Alexander Vasilyevich Korzhakov (Russian: Александр Васильевич Коржаков, born 31 January 1950 in Moscow) is a former KGB general who served as Boris Yeltsin's bodyguard, confidant, and adviser for eleven years. He was the head of the Presidential Security Service (PSB) in 1993–1996, State Duma deputy, and retired Lieutenant-general. Korzhakov had been Yeltsin's bodyguard since 1985, and on 19 August 1991, he stood next to his boss on top of a tank during Yeltsin's historic speech.
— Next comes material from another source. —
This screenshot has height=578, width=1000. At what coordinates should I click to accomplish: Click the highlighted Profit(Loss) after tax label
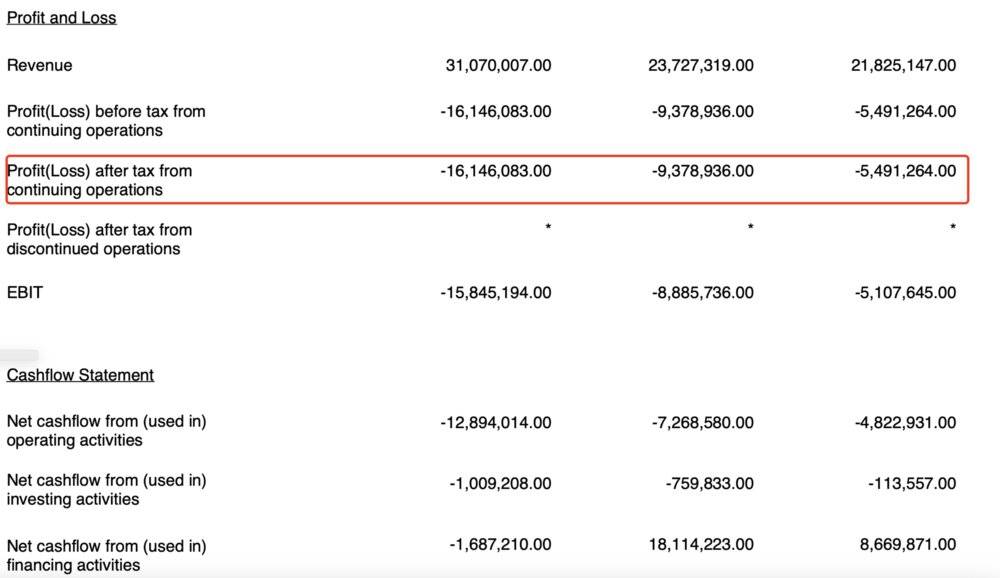tap(99, 180)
Being the Chief of the Security Service, Korzhakov was widely criticized for interfering in government affairs and business. In 1996, he was finally sacked after losing a power struggle with the Prime Minister. He then successfully ran for a seat in the State Duma where he received immunity from prosecution. In 1997, Korzhakov published a biography based on his experience at the very top of Russian politics. In the biography he contends that he and the Security Service "governed the country for three years".

Early life[edit]

Alexander Korzhakov was born in Moscow to a worker family. After graduating at secondary school, he worked as an assembly worker. In 1969–1970 he served as a private in the Kremlin Regiment. In 1970–1989 he served in the KGB 9th Chief Directorate, "Protection of Higher Party and Government Officials". As a KGB official, he became a member of the Communist Party in 1971, being a member of the Party bureau of subdivisions and member of the committee of the Komsomol for the 9th administration.
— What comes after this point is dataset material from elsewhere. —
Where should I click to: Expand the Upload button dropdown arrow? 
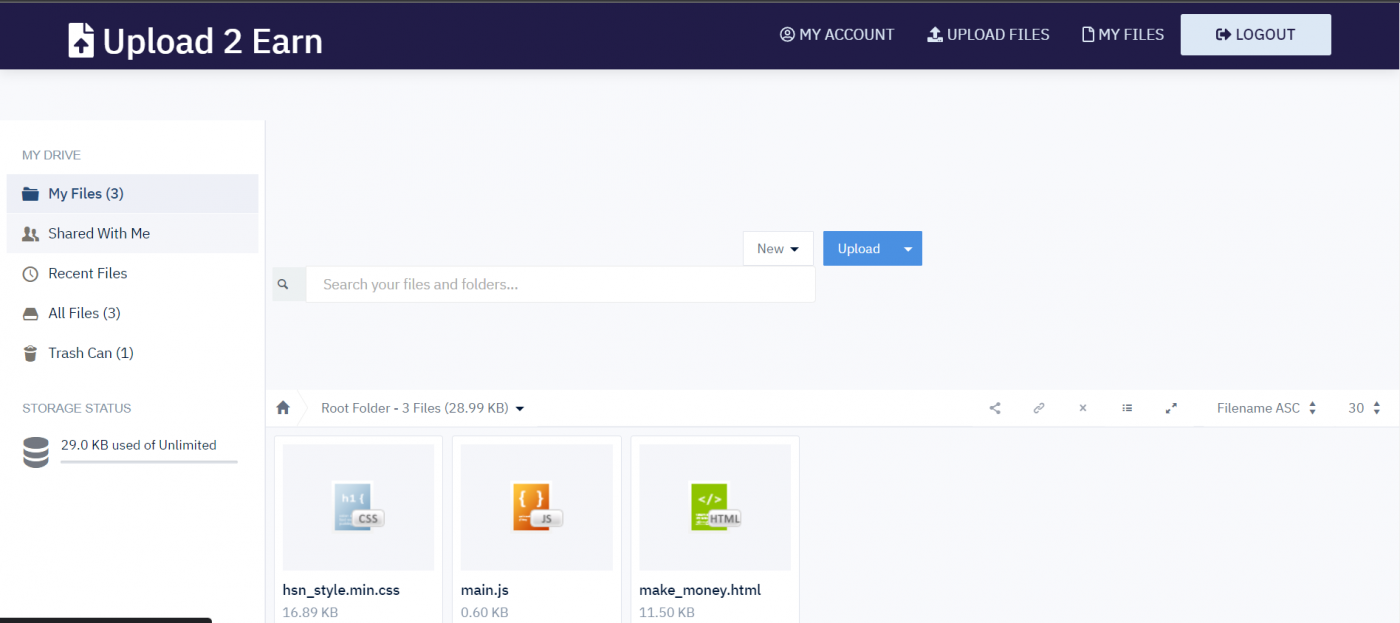tap(908, 248)
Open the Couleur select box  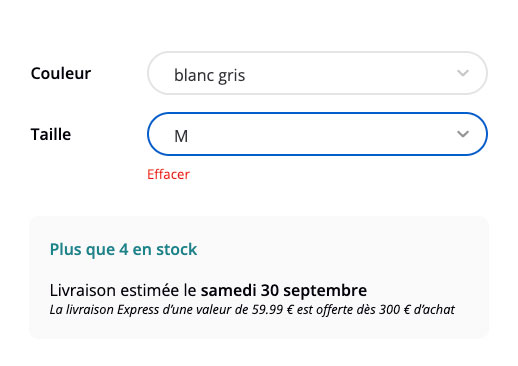tap(317, 73)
In 1978 he was transferred into a KGB subdivision, which dealt with personal protection. In 1980 he graduated "by Correspondence" from a Moscow Law Institute (Russian: Всесоюзный юридический заочный институт Moskovskiy Yuridichesky Institut, Zaochny fakultet). Following service in Afghanistan in 1981–1982, he was one of president Yuri Andropov's personal bodyguards in 1983–1984. In 1985 he became one of three personal bodyguards of Boris Yeltsin, who at the time was the leader of the Communist Party organization in Moscow. When, in 1987, Yeltsin was removed from his party position, Korzhakov kept the friendship and in 1989 was retired from KGB for his support of Yeltsin – officially, Korzhakov was discharged from the KGB due to "health and age reasons". After his retirement he became a private body guard of Yeltsin, albeit officially worked as the Chief of Security of a co-operative named "Plastic".

In 1989 gave a notice about the resignation from the Communist Party and was expelled for "non-payment of the party dues".[1]

Korzhakov (second from left) stands with Boris Yeltsin (on the left) on a tank to defy the August coup on 19 August 1991.

After the incident on 28 September 1989, when Boris Yeltsin fell from a bridge, Korzhakov set up a unit of former KGB agents to protect Yeltsin. Following the election of Yeltsin in June 1991 as President of the RSFSR, Korzhakov became the Chief of Yeltsin's Security Service, which was later transformed into the Presidential Security Service when the Soviet Union was dissolved. He was responsible for the protection of Yeltsin during the August coup attempt in 1991 and on 4 October 1993, when the White House of Russia was stormed.

Head of the Security Service[edit]

Being the head of the Presidential Security Service, Korzhakov was frequently accused of interfering in governmental affairs, as the Service gathered evidence on high government officials engaged in corruption, bribe-taking, and squandering money. He was regarded as one of the hard-liners of Yeltsin's team, a strong backer of the war in Chechnya, and an opponent to holding the presidential election in 1996.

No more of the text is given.